Growing up in Texas as a white Baptist Republican male, the only type of justice I had ever heard of was the kind described by the mishpat, or rectifying justice. In other words, my understanding of justice was when criminals get what they deserve. When and if the criminal justice system doesn't work right, which was very seldom, then justice had to be dealt by superheroes or vigilantes, but ultimately, my understanding of justice was about proper punishment and retribution. Anyone who disagreed was probably a socialist in disguise. Pinkos!
But a biblical understanding of justice has to start with a biblical understanding of what ought to be. This takes us to the doctrine of the fall. Specifically, when man first sinned, he broke everything. It was cosmic in scope. Not only was man's relationship to God marred, but so was his relationship to the environment, his relationship to other people, and even his relationship to himself.
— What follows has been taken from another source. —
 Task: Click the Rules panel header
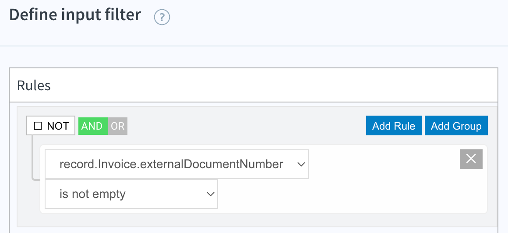pyautogui.click(x=254, y=85)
Here's something that escaped me along my journey, that systems can be broken too. Economic systems, political systems, educational systems - all of these are made by broken people and are, themselves, broken. I don't mean they are entirely dysfunctional, but they work imperfectly. They tend to favor some folks more than others. They tend to favor white Baptist Republican males from Texas a whole lot, in fact. Sometimes people with good intentions, for whom the systems have worked well, think that complaints about unfairness are largely imagined. After all, the systems have worked well from their perspective.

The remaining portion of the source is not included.